A whitewater or slalom kayak is generally stubbier and rounder than a touring model. They usually measure in at around 10 feet in length and weigh anywhere from 30 to 40 pounds (an important consideration since slalom boats often have to be ported several miles into the river). There is little or no storage space in a slalom boat, but since most river trips tend to be one day affairs, there isn’t as much of a need to haul around a lot of gear. Slalom kayaks come in several different designs, with some built for general river running and others more suited to racing or playboating.
Another important consideration will be the hull material of your new kayak. Most modern boats are made of either fiberglass or polyethylene plastic. Another popular material is a kevlar/fiberglass hybrid. All three of these materials have distinct advantages and disadvantages. Polyethylene hulls are rugged, inexpensive, and produced in the widest variety of shapes and sizes. They’re also heavier than the other two materials. Fiberglass, on the other hand, is lighter, but more expensive and not as rugged as plastic. Kevlar, the third material, is even lighter than fiberglass, is very strong (i.e. bulletproof vests), but can cost twice as much as a polyethylene-hulled boat.

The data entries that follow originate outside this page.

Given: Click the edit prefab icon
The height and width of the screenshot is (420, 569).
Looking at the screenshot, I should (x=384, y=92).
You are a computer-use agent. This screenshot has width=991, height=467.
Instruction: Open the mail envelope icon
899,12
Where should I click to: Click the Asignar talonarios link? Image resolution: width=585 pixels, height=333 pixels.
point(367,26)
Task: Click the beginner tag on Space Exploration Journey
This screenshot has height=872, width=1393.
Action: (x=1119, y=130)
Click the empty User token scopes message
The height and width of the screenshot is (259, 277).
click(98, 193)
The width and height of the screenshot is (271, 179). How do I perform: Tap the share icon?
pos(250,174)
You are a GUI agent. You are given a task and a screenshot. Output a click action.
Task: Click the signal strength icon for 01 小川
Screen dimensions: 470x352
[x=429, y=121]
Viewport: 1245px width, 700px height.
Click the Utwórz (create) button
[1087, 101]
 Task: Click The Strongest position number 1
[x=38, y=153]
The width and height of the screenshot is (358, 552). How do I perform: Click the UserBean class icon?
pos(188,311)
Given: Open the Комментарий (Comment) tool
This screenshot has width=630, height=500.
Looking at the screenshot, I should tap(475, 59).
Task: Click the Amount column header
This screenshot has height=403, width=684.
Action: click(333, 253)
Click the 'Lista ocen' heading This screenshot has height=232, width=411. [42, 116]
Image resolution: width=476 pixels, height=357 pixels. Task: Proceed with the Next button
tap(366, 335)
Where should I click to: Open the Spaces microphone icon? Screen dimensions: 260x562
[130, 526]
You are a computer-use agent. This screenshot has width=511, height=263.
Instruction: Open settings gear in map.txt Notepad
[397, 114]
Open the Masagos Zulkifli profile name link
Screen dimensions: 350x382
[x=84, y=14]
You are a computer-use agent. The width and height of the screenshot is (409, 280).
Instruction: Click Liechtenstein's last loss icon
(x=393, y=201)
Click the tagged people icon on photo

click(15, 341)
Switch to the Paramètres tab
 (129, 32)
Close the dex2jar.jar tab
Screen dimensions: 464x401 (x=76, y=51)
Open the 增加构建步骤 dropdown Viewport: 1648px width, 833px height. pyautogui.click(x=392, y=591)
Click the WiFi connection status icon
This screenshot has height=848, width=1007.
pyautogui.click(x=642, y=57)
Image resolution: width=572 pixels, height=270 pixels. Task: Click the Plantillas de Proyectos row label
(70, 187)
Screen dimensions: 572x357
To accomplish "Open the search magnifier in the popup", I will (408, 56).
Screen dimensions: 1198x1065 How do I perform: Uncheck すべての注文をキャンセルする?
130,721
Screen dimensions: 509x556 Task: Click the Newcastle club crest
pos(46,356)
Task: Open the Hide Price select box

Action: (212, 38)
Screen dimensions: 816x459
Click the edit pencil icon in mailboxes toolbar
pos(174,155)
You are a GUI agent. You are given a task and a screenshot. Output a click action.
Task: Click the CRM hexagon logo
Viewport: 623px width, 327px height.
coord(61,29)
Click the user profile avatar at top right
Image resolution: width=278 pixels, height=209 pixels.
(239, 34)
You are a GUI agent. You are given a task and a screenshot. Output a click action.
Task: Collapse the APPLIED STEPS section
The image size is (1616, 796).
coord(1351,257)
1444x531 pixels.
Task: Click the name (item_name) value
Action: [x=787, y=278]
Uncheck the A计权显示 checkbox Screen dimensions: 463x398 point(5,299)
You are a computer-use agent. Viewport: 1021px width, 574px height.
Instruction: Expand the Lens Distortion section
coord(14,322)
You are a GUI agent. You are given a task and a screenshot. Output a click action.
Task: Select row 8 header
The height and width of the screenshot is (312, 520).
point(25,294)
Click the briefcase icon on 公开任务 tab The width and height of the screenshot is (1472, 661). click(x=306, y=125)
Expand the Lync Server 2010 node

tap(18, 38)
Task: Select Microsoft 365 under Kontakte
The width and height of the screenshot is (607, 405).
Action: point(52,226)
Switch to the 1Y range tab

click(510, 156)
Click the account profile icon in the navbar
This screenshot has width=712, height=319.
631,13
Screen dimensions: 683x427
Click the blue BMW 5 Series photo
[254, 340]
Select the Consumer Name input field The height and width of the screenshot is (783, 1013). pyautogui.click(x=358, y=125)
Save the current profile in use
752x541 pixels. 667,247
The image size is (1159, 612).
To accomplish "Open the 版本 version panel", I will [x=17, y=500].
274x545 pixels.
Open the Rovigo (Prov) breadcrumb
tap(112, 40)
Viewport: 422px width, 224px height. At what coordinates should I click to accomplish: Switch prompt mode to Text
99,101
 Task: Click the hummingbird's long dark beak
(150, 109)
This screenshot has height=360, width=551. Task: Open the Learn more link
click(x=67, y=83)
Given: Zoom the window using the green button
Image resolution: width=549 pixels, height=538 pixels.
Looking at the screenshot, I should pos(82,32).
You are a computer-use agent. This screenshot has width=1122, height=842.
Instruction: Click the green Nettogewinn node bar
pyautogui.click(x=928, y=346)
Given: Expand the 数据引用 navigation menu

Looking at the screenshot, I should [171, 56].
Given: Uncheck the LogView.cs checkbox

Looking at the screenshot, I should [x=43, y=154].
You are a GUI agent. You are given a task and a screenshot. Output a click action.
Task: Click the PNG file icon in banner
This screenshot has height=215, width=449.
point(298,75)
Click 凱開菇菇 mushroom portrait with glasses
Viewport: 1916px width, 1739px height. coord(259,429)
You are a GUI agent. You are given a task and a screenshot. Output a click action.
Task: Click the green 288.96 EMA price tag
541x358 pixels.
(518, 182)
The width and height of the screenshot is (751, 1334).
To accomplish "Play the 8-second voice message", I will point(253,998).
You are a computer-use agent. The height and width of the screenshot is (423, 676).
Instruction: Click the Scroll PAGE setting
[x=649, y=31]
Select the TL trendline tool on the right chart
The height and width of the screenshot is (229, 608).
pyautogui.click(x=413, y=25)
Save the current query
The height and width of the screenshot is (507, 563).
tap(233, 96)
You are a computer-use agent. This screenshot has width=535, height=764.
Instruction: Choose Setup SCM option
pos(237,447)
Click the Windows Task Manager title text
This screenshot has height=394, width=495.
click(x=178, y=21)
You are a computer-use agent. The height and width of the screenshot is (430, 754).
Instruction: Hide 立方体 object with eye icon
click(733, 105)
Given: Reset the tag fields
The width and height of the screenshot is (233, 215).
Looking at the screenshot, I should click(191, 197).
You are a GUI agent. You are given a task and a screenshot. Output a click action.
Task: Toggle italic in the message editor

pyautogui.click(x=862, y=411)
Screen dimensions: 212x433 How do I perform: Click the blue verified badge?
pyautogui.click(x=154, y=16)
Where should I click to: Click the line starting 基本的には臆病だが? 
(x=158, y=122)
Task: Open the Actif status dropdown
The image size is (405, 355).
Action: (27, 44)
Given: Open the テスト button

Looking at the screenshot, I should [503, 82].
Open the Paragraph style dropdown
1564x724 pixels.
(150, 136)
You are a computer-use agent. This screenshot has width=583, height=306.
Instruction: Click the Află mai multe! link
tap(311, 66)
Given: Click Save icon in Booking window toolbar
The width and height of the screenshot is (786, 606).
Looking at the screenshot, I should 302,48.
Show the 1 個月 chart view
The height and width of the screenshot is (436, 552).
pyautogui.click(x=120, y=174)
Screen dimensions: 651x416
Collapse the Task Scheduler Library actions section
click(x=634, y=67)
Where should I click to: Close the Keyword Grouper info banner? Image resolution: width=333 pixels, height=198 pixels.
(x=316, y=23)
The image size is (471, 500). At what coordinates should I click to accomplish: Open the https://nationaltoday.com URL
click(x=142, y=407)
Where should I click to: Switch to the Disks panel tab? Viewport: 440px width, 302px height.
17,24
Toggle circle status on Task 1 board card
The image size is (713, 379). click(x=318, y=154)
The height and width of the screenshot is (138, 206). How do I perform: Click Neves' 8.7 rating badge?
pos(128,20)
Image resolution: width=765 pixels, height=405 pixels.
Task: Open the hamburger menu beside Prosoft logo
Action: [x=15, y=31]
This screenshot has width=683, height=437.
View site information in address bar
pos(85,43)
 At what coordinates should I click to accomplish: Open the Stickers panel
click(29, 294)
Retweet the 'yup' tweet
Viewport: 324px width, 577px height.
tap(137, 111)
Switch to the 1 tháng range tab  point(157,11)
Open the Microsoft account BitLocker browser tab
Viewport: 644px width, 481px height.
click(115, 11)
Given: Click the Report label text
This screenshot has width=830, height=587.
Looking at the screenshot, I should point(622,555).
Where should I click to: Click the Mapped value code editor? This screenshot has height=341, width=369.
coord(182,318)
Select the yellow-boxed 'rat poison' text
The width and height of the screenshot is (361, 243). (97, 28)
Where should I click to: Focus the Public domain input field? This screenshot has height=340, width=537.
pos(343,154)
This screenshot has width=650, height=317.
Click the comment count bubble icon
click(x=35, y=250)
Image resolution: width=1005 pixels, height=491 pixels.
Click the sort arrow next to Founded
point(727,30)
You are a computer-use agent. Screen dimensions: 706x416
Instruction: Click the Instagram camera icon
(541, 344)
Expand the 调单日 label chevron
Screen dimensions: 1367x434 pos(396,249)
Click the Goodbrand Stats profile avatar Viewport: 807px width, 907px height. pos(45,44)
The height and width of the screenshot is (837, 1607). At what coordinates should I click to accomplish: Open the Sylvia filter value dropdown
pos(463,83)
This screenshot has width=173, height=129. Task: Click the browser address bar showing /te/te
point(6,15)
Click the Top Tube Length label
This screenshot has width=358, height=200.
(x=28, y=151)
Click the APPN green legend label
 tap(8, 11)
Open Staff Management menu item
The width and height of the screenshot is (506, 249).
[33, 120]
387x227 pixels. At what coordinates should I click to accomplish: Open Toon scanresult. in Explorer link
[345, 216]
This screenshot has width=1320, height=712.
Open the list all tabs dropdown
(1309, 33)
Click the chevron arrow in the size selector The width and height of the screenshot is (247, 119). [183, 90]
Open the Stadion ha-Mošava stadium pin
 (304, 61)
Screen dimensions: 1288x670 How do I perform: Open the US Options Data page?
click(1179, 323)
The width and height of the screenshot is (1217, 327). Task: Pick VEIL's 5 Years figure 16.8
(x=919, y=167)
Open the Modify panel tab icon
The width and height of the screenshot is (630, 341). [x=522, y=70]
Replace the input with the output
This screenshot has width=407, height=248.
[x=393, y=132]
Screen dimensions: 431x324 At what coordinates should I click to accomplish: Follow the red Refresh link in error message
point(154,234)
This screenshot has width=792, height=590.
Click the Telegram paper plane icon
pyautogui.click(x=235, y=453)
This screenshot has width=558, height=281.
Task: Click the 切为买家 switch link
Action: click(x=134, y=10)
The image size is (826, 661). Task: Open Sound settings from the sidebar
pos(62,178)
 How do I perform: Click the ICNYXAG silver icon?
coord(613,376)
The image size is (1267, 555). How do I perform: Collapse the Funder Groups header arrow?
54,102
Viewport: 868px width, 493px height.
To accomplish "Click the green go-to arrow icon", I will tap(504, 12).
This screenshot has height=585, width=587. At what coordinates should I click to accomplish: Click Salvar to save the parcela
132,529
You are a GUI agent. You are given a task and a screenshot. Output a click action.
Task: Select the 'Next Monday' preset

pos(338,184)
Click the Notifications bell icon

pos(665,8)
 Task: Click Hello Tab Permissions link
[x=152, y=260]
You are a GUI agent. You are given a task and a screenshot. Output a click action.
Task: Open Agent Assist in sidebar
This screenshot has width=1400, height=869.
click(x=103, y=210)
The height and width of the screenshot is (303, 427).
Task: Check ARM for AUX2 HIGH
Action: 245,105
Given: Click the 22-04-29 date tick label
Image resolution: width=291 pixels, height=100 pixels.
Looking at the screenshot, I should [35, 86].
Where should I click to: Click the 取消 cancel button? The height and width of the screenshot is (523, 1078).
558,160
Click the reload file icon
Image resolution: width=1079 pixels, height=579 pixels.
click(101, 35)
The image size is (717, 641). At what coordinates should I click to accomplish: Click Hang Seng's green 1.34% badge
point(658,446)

Another option for the recreational flatwater paddler is a folding kayak. These touring boats have a fabric hull that slips over a wooden or aluminum frame that can be taken apart when not in use. When disassembled, these boats fit into a carrying case that’s not much larger than a backpack. The main drawbacks to fold boats are weight (they can weigh upwards of 80 pounds) and price, which can run up to 20 percent higher than a comparable fiberglass boat.
Take It For A Spin
Okay, now that you’ve decided on the type of boat you want and the best hull material for your needs, it’s time to start kicking the tires. If you have a good sports shop or kayak outfitter in your area, drive down and take a look at the different models they have on display.
Sit in the cockpit — make sure it’s a cockpit size that physically fits you (later you’ll want to custom-fit your cockpit to your tastes, but make sure the boat feels right to start with). Make sure that your thighs, knees and hips comfortably touch the interior walls. If the boat has foot braces, make sure they’re firm and easy to adjust.
If the shop has a body of water nearby, see if you can take your choice out for a “test drive.” Some outfitters will even have rentals of that model available, and ask if you can apply the cost of a rental to the price of the new boat. When test driving a boat, see how it handles on the waves and in windy situations. A kayak’s tendency to weathercock will be most evident in a strong breeze. Capsize it a few times to see how well it performs during a roll. If it’s a slalom kayak, see how well it turns and handles in rapids. If the boat seems sluggish or unresponsive, you might want choose another model.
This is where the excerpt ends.